There is also the implications of a sequel, which I hope we will get in the not too distant future.
This was a very interesting read but it is a book that would benefit from reading it twice in order to be able to follow the twists and turns better. I had the problem that the book starts slow and I got a bit impatient because I was thinking, all right, this is intriguing but what does it mean?
But after a while the story managed to captivate me and it was very interesting to follow how all the pieces of the puzzle finally fit together and revealed the answer to the mystery about the area in Cardiff Jack can`t enter.
I welcomed the return of the mysterious old man, Bilis Manger, from the first season. He is the centre of the mystery and what was also interesting to me is that the difference between good and evil became blurred. I found it fascinating to see a possible future for Torchwood. The author used a lot of what has been shown in the second season and especially now, after I have watched the season finale, that part - especially the Owen/Tosh relationship - left some impact on me.
Contrary to "Something in the Water", this book does not only offer accurate characterizations, it uses them very well and offers quite a few surprises. It is an excellent book I can recommend very much.
Without any question of a doubt, this is my faourite Torchwood book that I own. With a gripping plot, characters written so close to their originals this could have been written by Russle T. Davis himself, and with little smushy sweet sad bits that made me cry, this book is WELL worth the money I paid for it and I'd have hapily paid twice as much for it!! If you've never bought a Torchwood book before, this is definatly one to choose if you want an AMAZING first experiance of them. I couldn't put it down when i got it and was finished within three hours before having my tea and starting all over again just for the hell of it. I even have little markers init marking my favourite parts ( i know it's slightly sad but it's such a good book!) I give this 10/10!! For me, it's up there with Harry Potter for adictability :D If you buy, I hope you enjoy it as much as I did!

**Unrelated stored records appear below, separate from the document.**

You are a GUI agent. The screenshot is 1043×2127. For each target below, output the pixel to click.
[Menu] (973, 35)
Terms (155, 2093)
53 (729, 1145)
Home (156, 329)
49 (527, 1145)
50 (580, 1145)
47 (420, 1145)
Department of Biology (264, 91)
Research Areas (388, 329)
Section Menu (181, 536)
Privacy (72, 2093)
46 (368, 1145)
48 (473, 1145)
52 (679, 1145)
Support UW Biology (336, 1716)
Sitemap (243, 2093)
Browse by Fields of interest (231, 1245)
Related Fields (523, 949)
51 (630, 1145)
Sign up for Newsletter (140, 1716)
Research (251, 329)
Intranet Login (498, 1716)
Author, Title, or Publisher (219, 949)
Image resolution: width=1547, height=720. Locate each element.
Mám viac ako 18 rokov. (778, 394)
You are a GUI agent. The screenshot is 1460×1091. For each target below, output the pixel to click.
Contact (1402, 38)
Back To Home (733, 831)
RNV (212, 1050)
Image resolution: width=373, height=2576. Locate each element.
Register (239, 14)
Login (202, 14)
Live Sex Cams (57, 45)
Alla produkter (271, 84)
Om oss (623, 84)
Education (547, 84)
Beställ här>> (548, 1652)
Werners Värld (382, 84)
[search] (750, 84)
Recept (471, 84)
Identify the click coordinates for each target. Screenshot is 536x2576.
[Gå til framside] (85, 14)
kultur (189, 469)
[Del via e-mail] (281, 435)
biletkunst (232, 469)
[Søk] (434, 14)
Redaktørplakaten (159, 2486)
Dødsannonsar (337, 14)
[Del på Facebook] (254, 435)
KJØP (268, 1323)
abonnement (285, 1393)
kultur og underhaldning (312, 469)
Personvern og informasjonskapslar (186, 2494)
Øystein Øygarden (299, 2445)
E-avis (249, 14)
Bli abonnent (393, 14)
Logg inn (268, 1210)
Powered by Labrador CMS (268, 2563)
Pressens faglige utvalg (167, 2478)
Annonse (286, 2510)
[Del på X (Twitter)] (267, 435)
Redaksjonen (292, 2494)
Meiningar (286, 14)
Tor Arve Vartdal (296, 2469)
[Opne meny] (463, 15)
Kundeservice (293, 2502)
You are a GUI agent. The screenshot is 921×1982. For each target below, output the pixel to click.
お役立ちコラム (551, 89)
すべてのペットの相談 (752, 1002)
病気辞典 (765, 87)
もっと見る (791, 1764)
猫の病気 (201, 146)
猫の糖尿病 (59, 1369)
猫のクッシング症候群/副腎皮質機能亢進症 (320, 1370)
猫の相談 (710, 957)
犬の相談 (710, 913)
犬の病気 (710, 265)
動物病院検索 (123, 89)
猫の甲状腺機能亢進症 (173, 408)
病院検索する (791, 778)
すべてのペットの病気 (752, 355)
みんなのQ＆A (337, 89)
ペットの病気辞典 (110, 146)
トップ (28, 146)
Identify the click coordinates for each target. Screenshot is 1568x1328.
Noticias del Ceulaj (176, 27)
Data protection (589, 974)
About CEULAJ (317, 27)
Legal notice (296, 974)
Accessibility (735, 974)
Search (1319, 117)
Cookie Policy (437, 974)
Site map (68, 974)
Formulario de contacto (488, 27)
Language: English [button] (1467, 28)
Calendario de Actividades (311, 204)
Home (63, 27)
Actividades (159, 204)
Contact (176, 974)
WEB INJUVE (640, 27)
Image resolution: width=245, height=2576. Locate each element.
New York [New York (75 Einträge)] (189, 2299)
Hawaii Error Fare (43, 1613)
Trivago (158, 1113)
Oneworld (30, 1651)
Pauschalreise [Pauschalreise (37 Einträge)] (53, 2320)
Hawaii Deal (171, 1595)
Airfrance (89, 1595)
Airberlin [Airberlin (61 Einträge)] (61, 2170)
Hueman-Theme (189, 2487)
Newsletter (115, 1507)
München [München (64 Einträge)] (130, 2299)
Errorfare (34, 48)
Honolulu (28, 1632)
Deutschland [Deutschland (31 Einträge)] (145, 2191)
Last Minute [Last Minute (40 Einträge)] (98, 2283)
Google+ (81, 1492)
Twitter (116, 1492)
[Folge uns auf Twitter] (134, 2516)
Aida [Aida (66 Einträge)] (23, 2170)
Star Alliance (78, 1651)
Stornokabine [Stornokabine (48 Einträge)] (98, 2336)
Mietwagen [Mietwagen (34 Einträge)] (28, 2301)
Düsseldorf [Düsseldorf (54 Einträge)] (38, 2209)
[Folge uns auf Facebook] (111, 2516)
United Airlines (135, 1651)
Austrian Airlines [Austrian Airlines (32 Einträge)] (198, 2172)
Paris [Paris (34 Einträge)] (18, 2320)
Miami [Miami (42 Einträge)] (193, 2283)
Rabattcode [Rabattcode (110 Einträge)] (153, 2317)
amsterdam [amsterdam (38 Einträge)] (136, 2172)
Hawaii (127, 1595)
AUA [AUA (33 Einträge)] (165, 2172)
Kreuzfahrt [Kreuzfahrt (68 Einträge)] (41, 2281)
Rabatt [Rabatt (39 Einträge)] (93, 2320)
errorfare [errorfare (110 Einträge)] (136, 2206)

The Twilight Streets came to my attention because of its cover. Being a Ianto Jones fan, I was drawn to it...and I was not disappointed! The characters are more realistic than they were in the previous books; in fact they are 'in character'. The twists and turns will leave you spinning, and I finished the book in two hours with a small smile, after having giggled and even cried during this. There's glimpses to Torchwood's past as well and a mention of Archie, the man running Torchwood 3 in Scotland! A wonderful story, well-written and an easy read.